Marc and Elizabeth Wilson
The Cleveland Museum of Art receives generous support from its donors, making it possible for the museum to build on its legacy of excellence, continue its audience-centered approach, and fulfill its mission of creating transformative experiences through art, for the benefit of all the people forever. Recently, this tremendous donor support was exemplified by Marc and Elizabeth Wilson, who have announced their transformational gift to the museum. The Wilsons have very generously promised a $10 million gift from their estate to establish the Marc F. and Elizabeth F. Wilson Fund for the Acquisition of Works of Art at the CMA.
Marc grew up in Berea, Ohio, and graduated from Berea High School (now Berea-Midpark High School); he went on to earn his undergraduate and graduate degrees from Yale University, where his later studies in East Asian art history and Chinese helped prepare him for a museum career in those fields. The critical impetus for this career was ignited by a year at the CMA in art history courses, among which a yearlong course in Asian art taught by renowned CMA director Sherman Lee (1958–82) sealed Marc’s lifelong love of Asian art. After two years as an employee of the National Palace Museum in Taiwan, Marc accepted an offer for a curatorial position in Chinese art at Kansas City’s Nelson-Atkins Museum of Art. Thus began his distinguished career as an art historian, curator, and later the museum’s director (1982–2010), which coincided with one of the most dynamic periods of that museum’s history.

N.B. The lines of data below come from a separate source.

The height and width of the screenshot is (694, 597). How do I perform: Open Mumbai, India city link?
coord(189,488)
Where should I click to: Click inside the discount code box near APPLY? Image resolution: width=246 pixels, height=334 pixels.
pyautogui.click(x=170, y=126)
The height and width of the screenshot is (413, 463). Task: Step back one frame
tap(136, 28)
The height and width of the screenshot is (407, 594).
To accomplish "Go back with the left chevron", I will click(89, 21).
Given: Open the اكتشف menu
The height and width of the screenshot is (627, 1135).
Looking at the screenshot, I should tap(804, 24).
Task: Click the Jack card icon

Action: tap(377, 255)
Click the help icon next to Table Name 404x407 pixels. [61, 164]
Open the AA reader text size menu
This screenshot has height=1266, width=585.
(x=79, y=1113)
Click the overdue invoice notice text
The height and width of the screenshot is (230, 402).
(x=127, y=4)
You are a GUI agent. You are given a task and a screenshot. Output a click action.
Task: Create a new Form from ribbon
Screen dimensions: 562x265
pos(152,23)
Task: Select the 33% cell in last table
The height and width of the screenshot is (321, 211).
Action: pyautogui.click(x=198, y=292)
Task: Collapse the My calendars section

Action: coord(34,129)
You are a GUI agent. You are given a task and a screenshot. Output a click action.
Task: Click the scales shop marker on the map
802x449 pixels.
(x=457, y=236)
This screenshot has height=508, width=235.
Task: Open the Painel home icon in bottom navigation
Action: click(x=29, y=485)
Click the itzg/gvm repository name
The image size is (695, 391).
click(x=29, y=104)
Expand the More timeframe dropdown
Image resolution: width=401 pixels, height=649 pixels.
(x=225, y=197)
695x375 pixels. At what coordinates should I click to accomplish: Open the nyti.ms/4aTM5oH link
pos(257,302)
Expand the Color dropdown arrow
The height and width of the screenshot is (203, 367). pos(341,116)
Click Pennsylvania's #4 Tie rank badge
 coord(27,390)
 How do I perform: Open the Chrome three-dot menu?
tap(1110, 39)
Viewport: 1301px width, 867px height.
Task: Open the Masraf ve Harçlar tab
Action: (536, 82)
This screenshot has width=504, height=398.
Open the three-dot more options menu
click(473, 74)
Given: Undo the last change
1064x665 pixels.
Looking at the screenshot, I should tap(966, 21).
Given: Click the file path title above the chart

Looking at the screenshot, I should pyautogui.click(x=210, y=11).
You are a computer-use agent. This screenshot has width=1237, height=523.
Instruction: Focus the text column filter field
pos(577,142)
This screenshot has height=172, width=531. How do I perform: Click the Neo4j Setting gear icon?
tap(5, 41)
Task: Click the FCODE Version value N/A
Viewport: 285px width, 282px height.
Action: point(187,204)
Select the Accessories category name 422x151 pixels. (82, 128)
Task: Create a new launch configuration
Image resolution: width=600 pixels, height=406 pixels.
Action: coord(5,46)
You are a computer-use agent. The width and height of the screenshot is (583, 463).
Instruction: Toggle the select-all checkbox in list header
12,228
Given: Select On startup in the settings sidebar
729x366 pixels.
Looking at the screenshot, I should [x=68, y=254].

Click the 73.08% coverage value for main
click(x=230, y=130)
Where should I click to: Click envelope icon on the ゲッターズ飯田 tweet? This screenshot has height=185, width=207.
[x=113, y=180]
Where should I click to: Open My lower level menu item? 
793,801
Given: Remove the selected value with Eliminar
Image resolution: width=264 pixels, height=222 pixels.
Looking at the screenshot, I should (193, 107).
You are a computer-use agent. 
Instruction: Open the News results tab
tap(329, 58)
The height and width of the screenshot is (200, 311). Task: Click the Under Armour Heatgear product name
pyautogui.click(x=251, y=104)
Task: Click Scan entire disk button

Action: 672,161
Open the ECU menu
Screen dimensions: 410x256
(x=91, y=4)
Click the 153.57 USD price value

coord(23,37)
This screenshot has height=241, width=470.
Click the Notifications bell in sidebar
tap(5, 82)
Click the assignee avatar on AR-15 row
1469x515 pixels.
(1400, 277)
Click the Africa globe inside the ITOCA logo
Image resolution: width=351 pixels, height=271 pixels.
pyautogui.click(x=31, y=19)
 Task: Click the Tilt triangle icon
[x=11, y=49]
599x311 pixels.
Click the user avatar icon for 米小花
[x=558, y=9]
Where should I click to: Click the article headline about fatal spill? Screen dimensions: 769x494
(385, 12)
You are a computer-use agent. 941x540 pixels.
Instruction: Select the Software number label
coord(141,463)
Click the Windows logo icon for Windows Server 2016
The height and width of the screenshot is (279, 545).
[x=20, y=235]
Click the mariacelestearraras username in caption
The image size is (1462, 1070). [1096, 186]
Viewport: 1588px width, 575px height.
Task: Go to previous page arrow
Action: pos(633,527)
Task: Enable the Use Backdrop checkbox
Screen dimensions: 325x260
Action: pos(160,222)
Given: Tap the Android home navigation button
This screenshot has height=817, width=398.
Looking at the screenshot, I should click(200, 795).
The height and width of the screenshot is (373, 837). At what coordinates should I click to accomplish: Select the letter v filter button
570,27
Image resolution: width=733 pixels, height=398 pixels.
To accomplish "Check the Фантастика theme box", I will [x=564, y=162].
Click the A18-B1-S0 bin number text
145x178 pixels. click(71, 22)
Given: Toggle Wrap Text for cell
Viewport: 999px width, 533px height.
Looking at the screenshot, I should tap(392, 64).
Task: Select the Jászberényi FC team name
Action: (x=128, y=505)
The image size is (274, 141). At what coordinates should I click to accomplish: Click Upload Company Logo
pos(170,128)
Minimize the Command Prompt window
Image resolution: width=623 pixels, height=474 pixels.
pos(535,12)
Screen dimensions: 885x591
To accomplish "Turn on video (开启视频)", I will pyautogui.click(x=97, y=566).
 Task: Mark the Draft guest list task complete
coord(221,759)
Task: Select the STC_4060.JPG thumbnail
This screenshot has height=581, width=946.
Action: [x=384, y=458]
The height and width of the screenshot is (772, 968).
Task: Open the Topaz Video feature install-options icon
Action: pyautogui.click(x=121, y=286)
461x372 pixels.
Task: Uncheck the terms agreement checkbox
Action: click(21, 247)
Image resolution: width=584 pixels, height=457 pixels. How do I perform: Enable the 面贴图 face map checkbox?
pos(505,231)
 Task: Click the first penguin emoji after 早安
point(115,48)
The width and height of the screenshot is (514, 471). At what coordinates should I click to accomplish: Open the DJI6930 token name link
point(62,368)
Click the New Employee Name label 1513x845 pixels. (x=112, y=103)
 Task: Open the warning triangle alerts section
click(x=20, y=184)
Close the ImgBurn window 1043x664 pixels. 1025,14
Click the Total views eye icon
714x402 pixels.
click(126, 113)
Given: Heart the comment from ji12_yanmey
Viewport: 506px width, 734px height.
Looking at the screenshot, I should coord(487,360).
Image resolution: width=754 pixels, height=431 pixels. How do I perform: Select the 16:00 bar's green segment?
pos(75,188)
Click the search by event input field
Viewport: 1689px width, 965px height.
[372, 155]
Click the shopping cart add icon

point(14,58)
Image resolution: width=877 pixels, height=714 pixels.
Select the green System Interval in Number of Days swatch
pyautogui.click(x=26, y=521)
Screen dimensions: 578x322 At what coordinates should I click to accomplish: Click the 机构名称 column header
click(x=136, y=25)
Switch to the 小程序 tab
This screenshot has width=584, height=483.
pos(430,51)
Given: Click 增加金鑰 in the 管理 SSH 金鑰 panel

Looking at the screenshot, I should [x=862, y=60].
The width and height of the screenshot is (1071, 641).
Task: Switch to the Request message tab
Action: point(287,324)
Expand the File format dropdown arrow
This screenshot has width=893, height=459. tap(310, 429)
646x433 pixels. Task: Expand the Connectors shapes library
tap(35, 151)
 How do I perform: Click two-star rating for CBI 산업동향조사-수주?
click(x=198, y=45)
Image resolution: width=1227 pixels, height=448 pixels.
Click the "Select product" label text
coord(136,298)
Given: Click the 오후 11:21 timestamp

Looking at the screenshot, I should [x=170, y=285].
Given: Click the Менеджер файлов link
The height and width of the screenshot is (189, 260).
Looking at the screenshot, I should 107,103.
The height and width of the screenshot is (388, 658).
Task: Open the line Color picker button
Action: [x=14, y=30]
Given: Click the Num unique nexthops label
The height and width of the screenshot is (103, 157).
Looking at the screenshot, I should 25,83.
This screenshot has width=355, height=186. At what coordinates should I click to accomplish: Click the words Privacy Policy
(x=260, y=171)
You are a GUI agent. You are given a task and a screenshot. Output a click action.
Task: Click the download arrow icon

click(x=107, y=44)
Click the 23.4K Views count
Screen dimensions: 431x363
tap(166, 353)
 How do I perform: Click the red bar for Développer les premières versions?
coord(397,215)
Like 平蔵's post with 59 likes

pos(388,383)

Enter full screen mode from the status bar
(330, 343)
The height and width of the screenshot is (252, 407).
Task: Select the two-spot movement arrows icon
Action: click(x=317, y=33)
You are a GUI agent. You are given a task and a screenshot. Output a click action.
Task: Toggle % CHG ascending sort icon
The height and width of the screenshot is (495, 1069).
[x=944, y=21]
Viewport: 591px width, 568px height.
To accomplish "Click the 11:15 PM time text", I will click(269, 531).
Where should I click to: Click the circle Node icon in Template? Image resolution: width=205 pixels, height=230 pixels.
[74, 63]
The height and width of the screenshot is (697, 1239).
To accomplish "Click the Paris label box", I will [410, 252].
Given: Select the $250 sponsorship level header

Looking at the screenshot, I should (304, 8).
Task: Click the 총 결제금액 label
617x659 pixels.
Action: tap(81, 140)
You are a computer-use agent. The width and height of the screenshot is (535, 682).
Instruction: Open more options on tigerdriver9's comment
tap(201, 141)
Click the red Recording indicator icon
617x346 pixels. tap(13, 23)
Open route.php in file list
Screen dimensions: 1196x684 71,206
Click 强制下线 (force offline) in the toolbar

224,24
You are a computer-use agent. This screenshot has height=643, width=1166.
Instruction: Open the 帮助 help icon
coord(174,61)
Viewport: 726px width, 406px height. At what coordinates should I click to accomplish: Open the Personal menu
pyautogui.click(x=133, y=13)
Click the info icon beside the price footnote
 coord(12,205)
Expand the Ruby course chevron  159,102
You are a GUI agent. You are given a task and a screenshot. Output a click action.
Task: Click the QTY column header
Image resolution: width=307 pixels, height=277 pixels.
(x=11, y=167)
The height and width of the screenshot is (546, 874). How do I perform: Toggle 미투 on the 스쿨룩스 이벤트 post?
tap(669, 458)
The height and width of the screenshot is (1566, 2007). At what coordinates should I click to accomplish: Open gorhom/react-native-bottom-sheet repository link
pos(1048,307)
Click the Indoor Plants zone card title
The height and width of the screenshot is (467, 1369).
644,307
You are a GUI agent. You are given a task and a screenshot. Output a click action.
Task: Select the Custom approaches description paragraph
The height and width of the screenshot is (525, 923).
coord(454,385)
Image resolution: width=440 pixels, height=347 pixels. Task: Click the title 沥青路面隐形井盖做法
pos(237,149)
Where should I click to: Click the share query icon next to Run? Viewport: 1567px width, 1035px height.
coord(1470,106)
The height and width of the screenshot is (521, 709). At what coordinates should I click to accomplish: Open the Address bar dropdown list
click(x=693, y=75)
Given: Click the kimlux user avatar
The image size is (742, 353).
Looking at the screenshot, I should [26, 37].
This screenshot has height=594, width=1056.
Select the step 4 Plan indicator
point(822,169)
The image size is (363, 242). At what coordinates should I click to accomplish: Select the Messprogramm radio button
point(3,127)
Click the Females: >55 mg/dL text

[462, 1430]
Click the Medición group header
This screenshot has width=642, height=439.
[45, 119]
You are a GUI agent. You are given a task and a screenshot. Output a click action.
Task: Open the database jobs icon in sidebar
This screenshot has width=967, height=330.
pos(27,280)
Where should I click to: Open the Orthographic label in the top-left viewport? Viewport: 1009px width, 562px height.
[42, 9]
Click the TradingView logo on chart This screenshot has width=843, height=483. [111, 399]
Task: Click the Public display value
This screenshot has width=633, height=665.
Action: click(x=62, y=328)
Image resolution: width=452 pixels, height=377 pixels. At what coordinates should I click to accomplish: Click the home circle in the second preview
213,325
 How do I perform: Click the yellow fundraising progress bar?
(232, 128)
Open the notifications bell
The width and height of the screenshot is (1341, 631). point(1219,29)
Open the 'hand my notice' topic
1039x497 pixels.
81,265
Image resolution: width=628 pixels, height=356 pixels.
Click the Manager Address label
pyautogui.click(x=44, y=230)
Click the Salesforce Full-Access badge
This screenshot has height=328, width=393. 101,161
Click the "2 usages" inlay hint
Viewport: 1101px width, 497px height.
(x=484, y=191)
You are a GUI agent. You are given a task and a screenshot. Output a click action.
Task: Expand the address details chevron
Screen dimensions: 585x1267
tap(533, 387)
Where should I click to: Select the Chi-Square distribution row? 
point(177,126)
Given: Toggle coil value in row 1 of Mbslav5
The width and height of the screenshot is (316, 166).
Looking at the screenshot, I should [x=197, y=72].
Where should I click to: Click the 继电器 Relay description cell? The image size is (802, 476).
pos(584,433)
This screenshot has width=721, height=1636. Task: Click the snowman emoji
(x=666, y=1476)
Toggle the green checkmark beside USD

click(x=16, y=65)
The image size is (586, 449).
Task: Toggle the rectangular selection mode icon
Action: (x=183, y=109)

Elizabeth grew up in Berkley, California, as the daughter of a European émigré family with a tradition of supporting modern German painters and designers. From studying decorative art at the University of California, Berkeley, she enrolled in Berkeley’s doctoral program in Chinese and Japanese art history. A natural teacher, she spent years in the University of California system teaching before taking up a teaching post at the University of Denver, where she could concentrate on her specialty, painting of the Song dynasty (906–1279). After she and Marc married, a latent entrepreneurial bent led her to found Asiatica in Kansas City in 1977, which morphed from dealing in Asian antiques to designing, manufacturing, and marketing high-style clothes using Japanese fabrics new and old for women inspired by Japanese aesthetics. She continues traveling to Japan frequently, as she has for nearly 50 years.
The Wilsons live with works of art and objects of aesthetic interest in a contemporary house with a design that bespeaks their love of architecture, especially of old Italian hill towns and Japanese temples and gardens. They do not consider themselves collectors. Rather, they prefer to think of themselves as pursuing the expressive power found in great works of art from all cultures, which can enrich the lives of all who experience the works. Marc describes this power of art as “the concrete embodiment of a great moment of expressive achievement by another human being that represents a culture at a particular time.” It is this belief—that works of art of the highest quality illuminate the brighter side of human civilizations—that inspires the Wilsons to direct their munificent gift towards the acquisition of great works of art by the CMA. Their fund will give flexibility to the director of the CMA to purchase and acquire a wide range of significant artworks. The Wilsons intend the income from their endowment to either add to other funding or to be used on its own to continue building the CMA’s collection in perpetuity.
Marc and Elizabeth’s extraordinary generosity will have a permanent and lasting impact on the CMA and worldwide audiences for generations to come. Their gift will ensure a broad range of acquisitions, furthering the inclusiveness of the CMA—with significant works of art representing people and cultures from around the world. The Wilsons shared their outlook for the museum: “We have confidence in the future of the CMA.”